The concept of fast track anesthetic management in cardiac surgical patients was initiated in summer 2005. It included strategic discussions on related topics and the idea of implementation of a fast track protocol to completely bypass the intensive care unit (ICU) and of opening of a postanesthetic care unit (PACU) to treat the cardiac surgical patients directly after the operation. Prof. Mohr immediately showed interest and was open minded about this new concept. With his help and support, I could convince our CEO to undertake the necessary investments and to build an initial three-bed PACU. This was established in a room where beforehand Prof. Mohr used to have the cardiac surgical department's morning conferences. In November 2005 we started the Leipzig fast track protocol with a PACU consisting of three beds all equipped like regular ICU beds and with opening hours from 10:00 am to 6:30 pm This unit was run by one anesthesiologist and one anesthetic nurse. The patients were extubated within 90 minutes after the end of the operation and transferred to a stepdown unit for further treatment after further stabilization. After 6 months we did a propensity score matched retrospective comparison of postoperative courses. We compared the conventional treatment of cardiac surgical patients in the ICU with those treated in the PACU. In this analysis, we were able to show that fast track treatment in the PACU was at least as safe as the conventional treatment[1] and in addition, it was very cost effective.[2] Based on this experience a second and larger PACU with eight beds was built, and nowadays we are treating more than 40% of our cardiac surgery patients postoperatively without ICU admission.

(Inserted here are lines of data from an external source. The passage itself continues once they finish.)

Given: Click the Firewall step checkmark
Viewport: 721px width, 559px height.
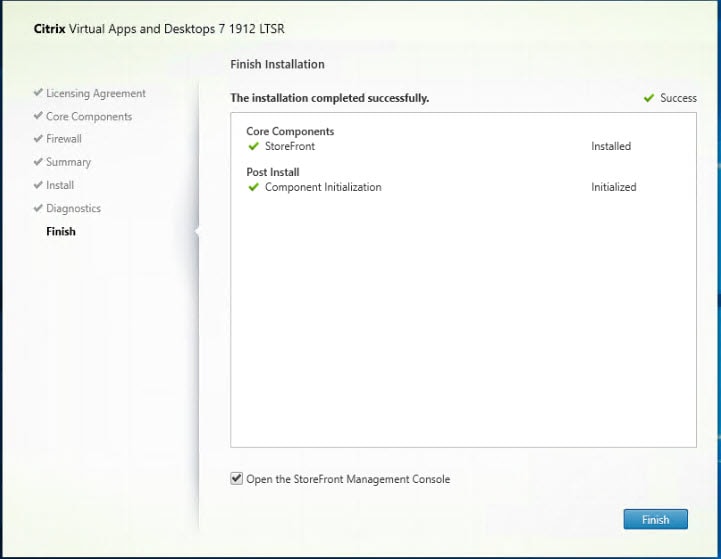Looking at the screenshot, I should [37, 139].
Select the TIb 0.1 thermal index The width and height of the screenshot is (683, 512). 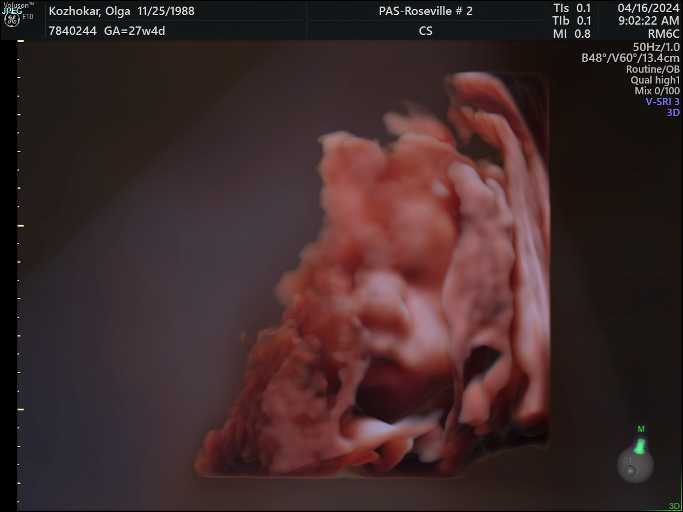572,21
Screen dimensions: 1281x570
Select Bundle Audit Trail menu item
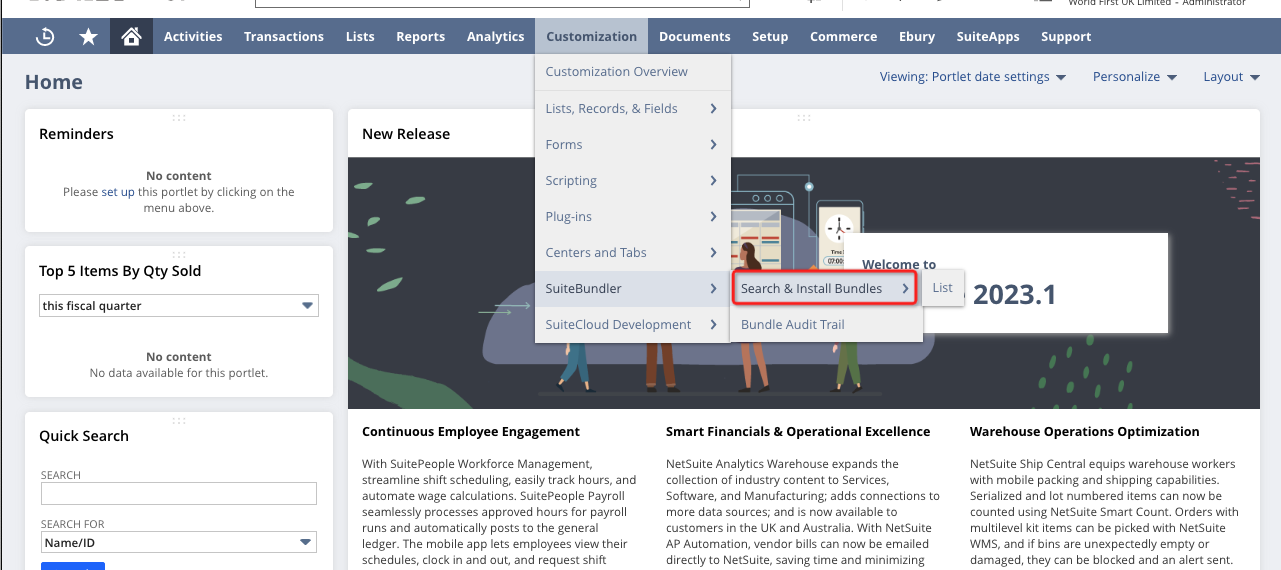coord(792,325)
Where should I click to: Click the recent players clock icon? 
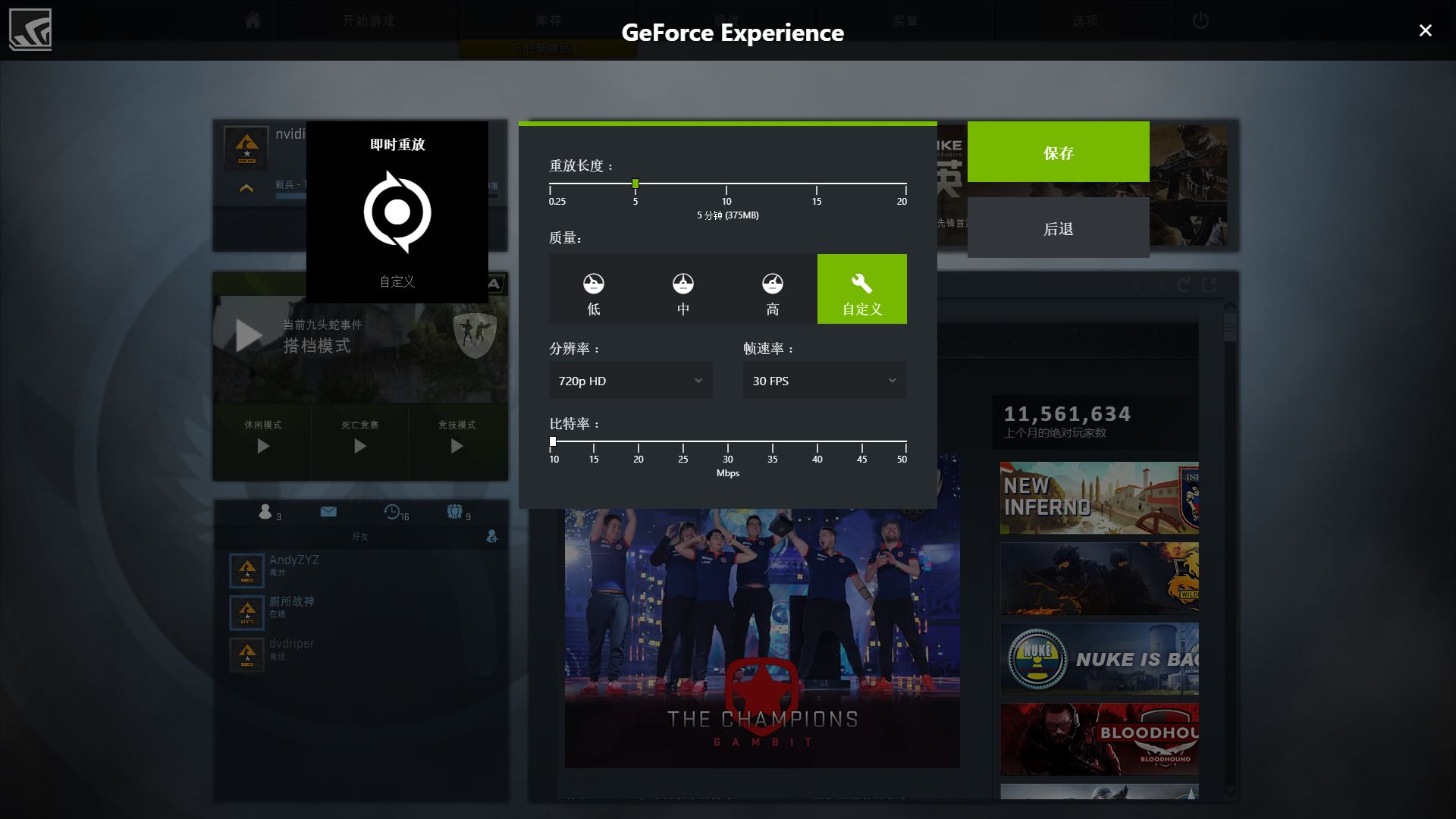coord(392,512)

Another field of excellent cooperation was perioperative imaging using TEE. We established TEE analysis for all patients receiving cardiac operations and further along focused on the use of TEE during mitral valve surgery. Precise preoperative TEE imaging allowing the surgeon to plan the mitral repair strategy, together with postoperative valve assessment were established. We gave recommendations on annular diameters etc. Also TEE served for immediate quality control. For example, we could demonstrate that it is possible to visualize circumflex coronary artery flow routinely during mitral valve procedures and also to detect potential ligations or distortions of the circumflex artery with TEE immediately in the operating room.[3] [4] I remember one situation during a live case in a patient scheduled for minimally invasive mitral valve repair where the repair was excellent as usual, and there was completely uneventful weaning from bypass. But at the very end, there was a suspicion of circumflex artery distortion by TEE. Prof. Mohr did not hesitate, and we sent the patient to the catheterization laboratory for verification. It was confirmed, and the patient underwent PCI. Due to the immediate treatment, the further course was uneventful. Prof. Mohr was so sovereign to show that complication and talk about it after the live case in front of the audience.

These were just to two examples out of many in the past 12 years where the excellent relationship of cardiac surgeons and cardiac anesthesiologists for the sake of the patients could be demonstrated. Together with my whole team I just want to thank Prof. Mohr and tell him that we will miss his expertise as cardiac surgeon and colleague.